• Objective: Render into French the following sentence from the text on factory data: "As always, technology by itself is not the answer, not even when going for 98 or 100 percent digital solutions."

• Text section:
++++++++

On the dashboard of my factory

After last month, when I wrote about it, we collected a lot of data, from our ERP and MES systems, from our PLCs, and maybe also some additional notes from the people working in a factory. That’s great, isn’t it? Now we can start improving our production facility, be more effective, reduce waste and energy consumption and be best in class.

But wait, where do we start now? This pile of data is no more accessible than the paper notebooks and spreadsheets we collected in the past. Which items do we need to look at to start improving? Did we just collect all this data to only make our problems bigger and even less easy to find? Why did we spend all that money on getting sensors and a data gateway installed, we are not closer to becoming more effective and sustainable at all – we even waste more energy now.

This could be the outcome of a naïeve (not so) smart industry project in a company that is just making its first steps into putting the digital world to good use. A horror scenario for a plant manager and his board of management – spending time and money on becoming more modern and then being left with only more problems to solve. Something that may happen if one blindly follows the advertising of IoT (Internet of Things) and smart data that comes by on the internet and in magazines. As always, technology by itself is not the answer, not even when going for 98 or 100 percent digital solutions. We always need to have a look at what we want to learn about and what we want to improve on.

++++++++

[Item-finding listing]

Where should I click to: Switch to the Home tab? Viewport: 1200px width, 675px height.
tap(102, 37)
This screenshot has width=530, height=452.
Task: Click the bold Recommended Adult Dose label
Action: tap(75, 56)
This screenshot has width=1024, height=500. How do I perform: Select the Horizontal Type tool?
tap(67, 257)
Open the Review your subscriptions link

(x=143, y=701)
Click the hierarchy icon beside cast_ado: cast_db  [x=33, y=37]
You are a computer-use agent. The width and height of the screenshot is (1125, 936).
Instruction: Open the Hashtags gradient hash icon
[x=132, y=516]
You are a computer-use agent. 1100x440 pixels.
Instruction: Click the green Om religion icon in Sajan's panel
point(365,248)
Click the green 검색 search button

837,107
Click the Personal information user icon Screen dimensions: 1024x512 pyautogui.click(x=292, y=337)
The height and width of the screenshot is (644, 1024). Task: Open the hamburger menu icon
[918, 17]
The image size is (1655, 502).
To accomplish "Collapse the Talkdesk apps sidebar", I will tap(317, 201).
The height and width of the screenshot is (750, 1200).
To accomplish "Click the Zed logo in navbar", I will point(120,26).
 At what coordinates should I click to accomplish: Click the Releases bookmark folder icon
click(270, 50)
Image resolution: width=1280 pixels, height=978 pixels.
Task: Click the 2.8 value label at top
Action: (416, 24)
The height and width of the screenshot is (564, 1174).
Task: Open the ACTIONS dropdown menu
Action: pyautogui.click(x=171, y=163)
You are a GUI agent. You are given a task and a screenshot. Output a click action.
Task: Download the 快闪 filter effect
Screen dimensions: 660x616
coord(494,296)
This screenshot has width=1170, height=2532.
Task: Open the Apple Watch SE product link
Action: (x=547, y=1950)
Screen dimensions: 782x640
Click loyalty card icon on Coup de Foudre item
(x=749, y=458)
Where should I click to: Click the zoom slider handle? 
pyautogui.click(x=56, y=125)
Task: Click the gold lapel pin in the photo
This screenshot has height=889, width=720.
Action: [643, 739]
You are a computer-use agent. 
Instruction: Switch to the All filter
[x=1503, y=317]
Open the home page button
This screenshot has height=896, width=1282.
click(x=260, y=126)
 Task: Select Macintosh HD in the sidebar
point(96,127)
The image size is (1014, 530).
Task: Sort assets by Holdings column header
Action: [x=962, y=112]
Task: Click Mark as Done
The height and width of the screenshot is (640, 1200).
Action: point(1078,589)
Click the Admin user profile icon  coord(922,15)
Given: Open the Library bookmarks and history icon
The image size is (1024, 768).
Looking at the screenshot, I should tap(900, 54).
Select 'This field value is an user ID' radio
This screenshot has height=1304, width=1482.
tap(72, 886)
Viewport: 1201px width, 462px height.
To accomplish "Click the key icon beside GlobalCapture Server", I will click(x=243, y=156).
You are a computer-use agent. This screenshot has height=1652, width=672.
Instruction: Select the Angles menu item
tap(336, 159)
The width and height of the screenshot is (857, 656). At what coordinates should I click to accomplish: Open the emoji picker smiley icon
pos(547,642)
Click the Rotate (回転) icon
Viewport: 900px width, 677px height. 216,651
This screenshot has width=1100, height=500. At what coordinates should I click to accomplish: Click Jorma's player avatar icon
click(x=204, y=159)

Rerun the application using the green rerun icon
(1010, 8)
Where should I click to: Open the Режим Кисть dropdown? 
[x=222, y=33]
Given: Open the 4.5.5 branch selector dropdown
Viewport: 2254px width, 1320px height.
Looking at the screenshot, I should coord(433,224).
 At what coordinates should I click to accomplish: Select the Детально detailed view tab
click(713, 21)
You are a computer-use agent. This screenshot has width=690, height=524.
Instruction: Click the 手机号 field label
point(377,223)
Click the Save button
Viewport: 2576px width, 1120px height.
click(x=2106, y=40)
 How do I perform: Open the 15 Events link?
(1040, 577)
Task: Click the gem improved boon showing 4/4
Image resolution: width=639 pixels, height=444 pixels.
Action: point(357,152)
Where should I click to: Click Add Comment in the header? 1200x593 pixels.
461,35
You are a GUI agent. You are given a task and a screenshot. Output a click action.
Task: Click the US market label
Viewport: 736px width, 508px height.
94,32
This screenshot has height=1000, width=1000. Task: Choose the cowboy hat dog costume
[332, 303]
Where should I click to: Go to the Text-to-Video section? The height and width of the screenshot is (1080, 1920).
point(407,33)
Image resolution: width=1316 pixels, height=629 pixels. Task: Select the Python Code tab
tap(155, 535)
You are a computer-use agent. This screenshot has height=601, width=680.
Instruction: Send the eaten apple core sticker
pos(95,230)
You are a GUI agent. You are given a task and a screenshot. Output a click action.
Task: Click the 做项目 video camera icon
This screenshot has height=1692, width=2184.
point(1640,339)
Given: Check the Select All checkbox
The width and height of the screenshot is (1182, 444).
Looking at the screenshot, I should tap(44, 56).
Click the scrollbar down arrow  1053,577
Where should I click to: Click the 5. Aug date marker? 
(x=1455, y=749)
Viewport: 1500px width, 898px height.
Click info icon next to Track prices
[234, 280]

++++++++

• Complete response: Comme toujours, la technologie à elle seule n'est pas la réponse, pas même lorsqu'on opte pour des solutions numériques à 98 ou 100 pour cent.